Based on age, clinical stage, risk score, and pathological grade, a nomogram for OS was developed with the R package “rms” to predict the 1-year, 3-year, and 5-year relapse-free survival probability. The concordance index (C-index) was used to evaluate the consistency between the nomogram-predicted results and the actual observed results. A calibration curve was used to show the difference between the predictions of the model and the real outcomes. ROC analysis was performed to evaluate the predictive ability of the risk score. The web-based OS probability calculators were built using packages “DynNom” and “shiny” in R software.

Functional enrichment

Differentially expressed genes (DEGs) of mRNA between the high-risk and low-risk groups were identified using package limma in R, with thresholds of |log2 fold change (FC)| > 2 and adjusted P< 0.05. Then, gene ontology (GO) enrichment analysis was performed to find the major biological process (BP) related to immune DEGs.
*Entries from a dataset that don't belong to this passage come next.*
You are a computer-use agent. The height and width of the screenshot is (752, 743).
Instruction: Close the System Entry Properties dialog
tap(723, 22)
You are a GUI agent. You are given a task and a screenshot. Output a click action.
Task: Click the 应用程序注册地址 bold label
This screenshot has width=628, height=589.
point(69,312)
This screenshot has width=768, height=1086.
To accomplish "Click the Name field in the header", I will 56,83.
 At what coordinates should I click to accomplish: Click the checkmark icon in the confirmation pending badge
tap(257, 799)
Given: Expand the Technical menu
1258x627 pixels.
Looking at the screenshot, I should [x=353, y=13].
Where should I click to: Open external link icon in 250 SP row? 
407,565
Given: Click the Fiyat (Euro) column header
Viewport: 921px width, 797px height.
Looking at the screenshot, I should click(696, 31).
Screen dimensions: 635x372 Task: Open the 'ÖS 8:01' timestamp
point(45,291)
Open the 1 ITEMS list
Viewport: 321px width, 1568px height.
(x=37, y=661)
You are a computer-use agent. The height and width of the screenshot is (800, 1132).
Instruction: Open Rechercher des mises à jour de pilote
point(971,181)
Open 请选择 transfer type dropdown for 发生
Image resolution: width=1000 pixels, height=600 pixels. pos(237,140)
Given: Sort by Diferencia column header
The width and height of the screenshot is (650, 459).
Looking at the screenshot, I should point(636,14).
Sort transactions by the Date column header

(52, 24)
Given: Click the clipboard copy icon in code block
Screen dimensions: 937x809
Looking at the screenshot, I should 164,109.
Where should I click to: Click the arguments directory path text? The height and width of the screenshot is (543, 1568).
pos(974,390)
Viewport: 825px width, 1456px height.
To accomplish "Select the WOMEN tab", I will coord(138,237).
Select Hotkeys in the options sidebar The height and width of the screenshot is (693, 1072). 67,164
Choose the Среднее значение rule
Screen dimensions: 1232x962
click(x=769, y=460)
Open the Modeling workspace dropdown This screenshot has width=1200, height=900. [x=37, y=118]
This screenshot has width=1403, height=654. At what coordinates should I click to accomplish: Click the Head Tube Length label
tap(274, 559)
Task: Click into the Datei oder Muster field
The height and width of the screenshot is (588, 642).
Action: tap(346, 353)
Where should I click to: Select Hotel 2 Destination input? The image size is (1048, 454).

The visual GO enrichment maps of the annotation analysis results were obtained by R with the “ggplot2” and “GOplot” packages.

Somatic mutation analysis

Mutation data of the high-risk group and the low-risk group were analyzed and visualized using the “maftools” package. Mutation information for each gene in each sample was demonstrated by waterfall plots.

Landscape of tumor-infiltrating immune cells based on the signature

To evaluate the effect of the signature on immune cells, CIBERSORT (Cell-type Identification by Estimating Relative Subsets of RNA Transcripts; http://cibersort.stanford.edu) was used to measure the abundance of tumor-infiltrating immune cells in a gene expression matrix by linear support vector regression (19). The abundance of lymphocyte profiles in the TCGA-KIRC dataset was obtained via the “CIBERSORT” R package. The infiltration levels in the high-risk group and the low-risk group were visualized by the “ggplot” R package.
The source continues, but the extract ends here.